Input Start Marker

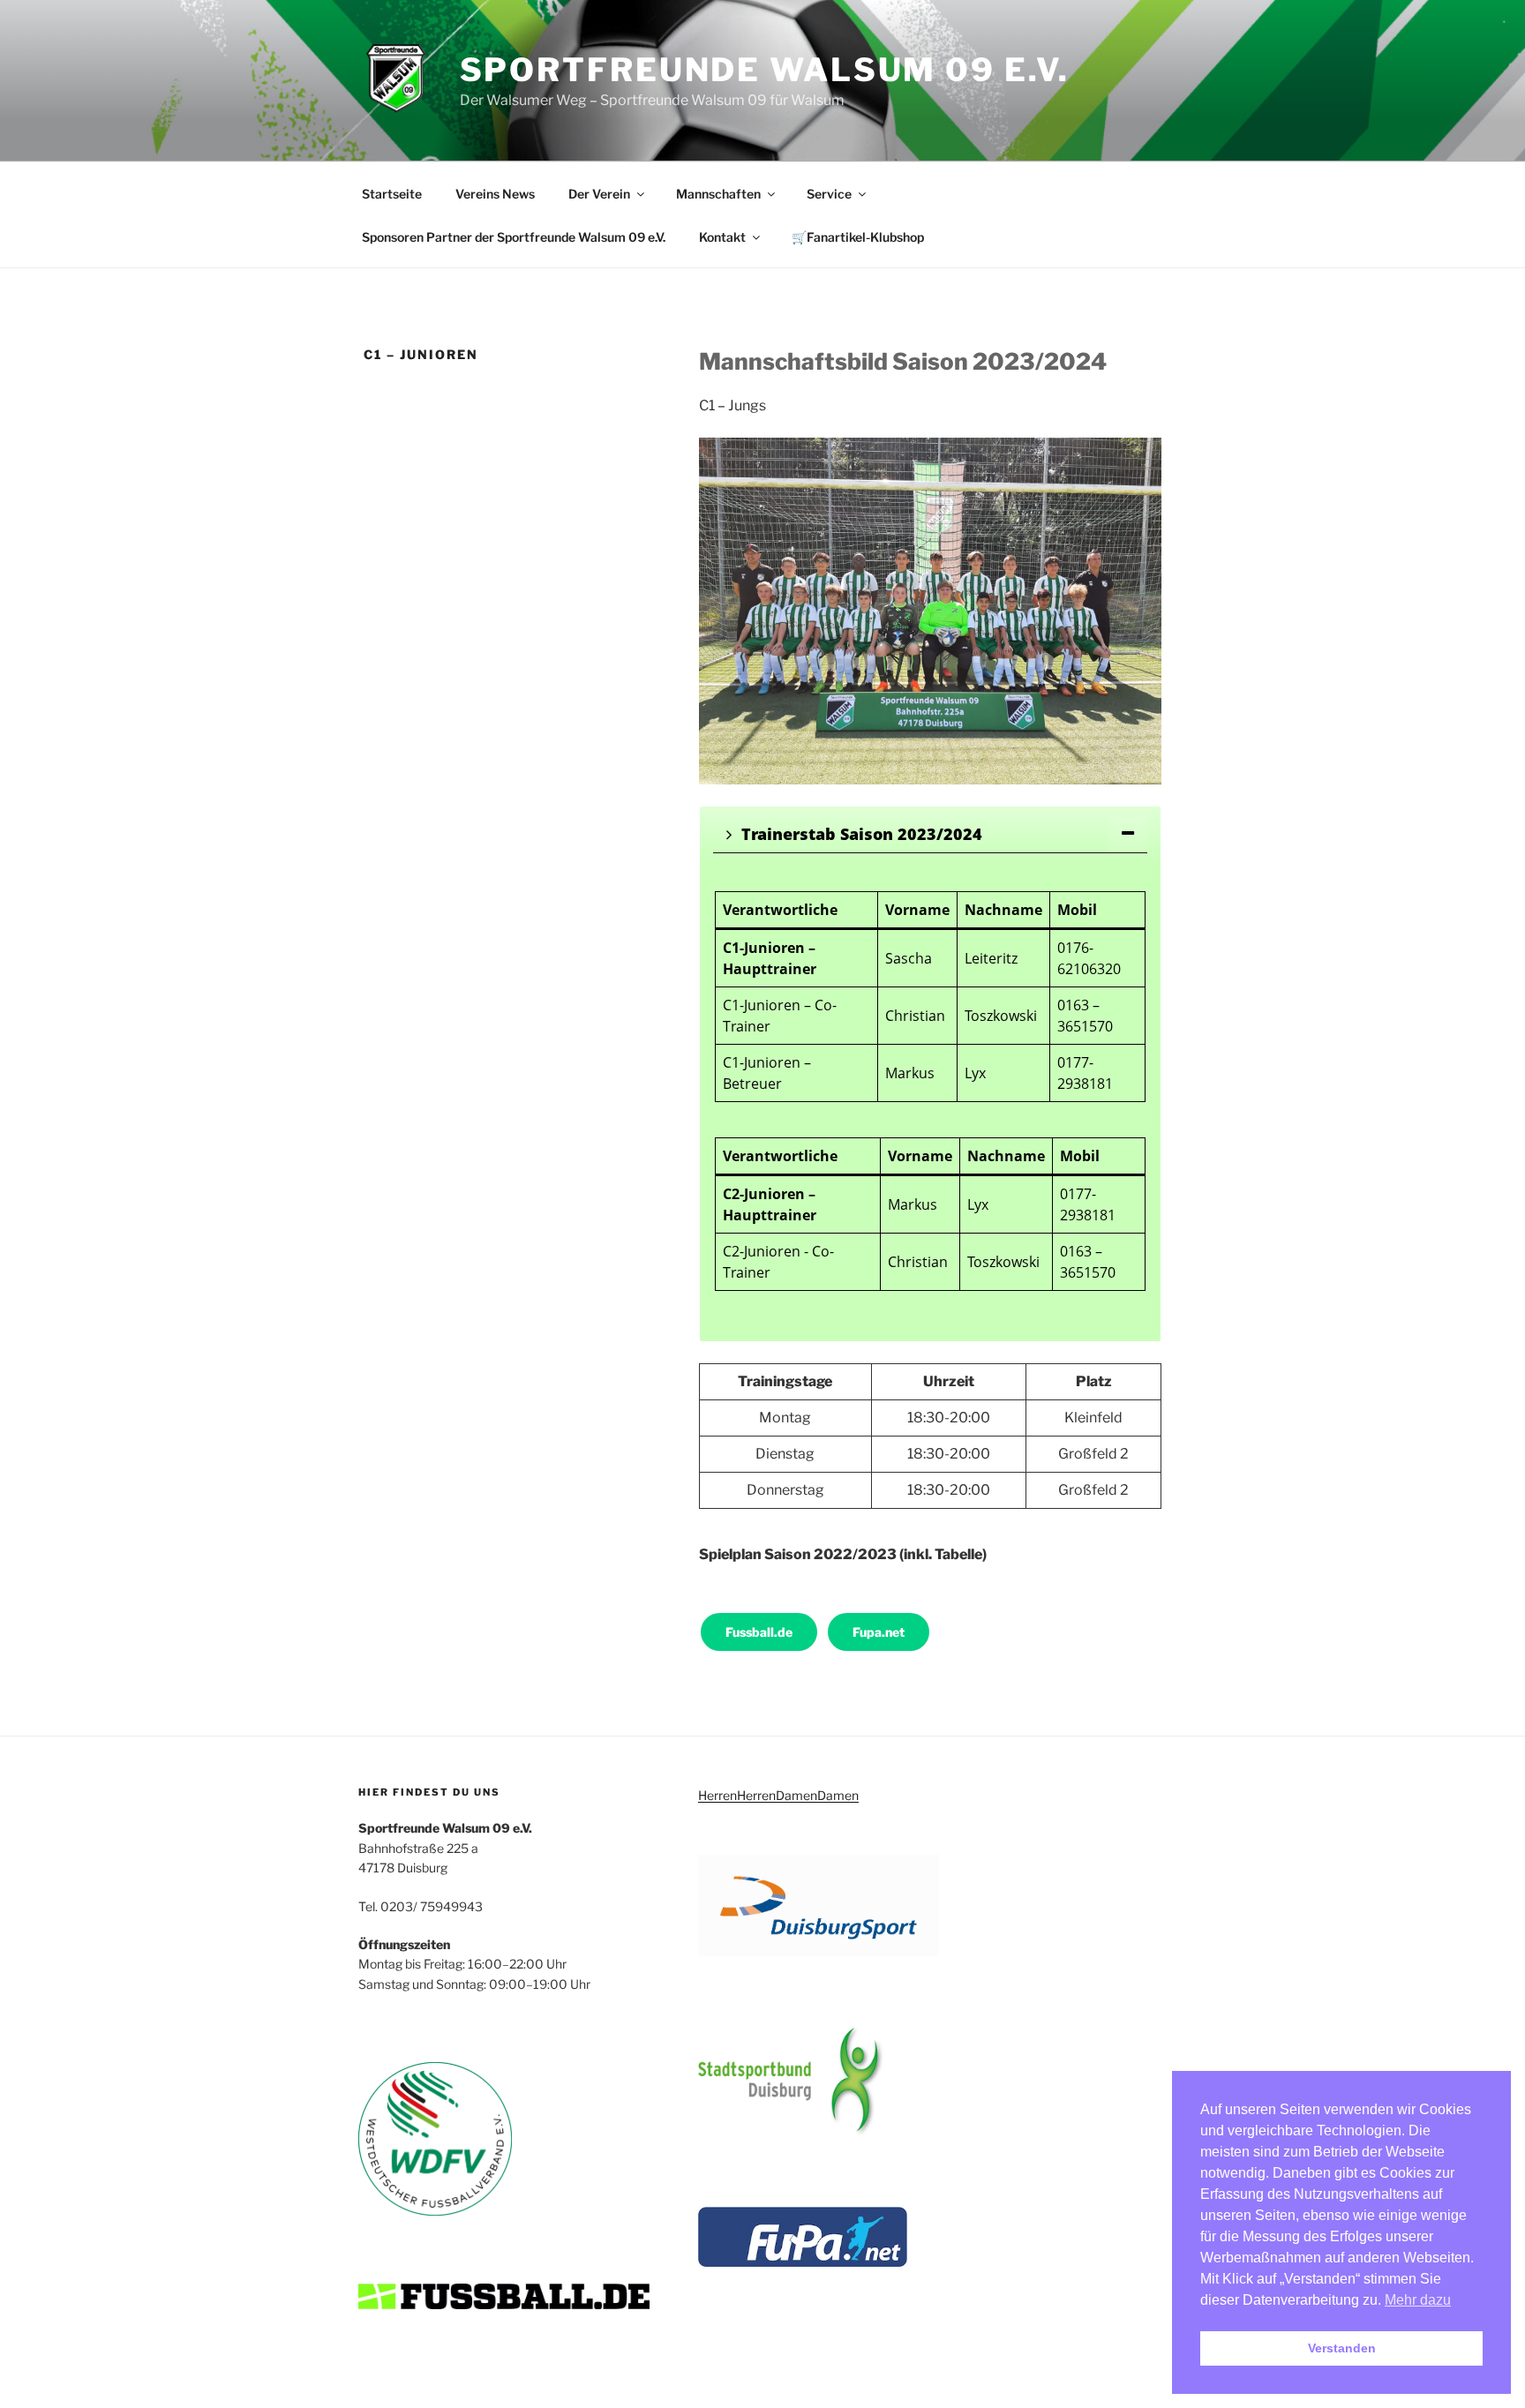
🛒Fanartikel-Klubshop (858, 236)
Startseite (392, 193)
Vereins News (495, 193)
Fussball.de (759, 1631)
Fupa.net (879, 1631)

Input End Marker

Task directions: Transcribe the records above verbatim. Do not carry over any picture.

Written solution:
🛒Fanartikel-Klubshop (858, 236)
Startseite (392, 193)
Vereins News (495, 193)
Fussball.de (759, 1631)
Fupa.net (879, 1631)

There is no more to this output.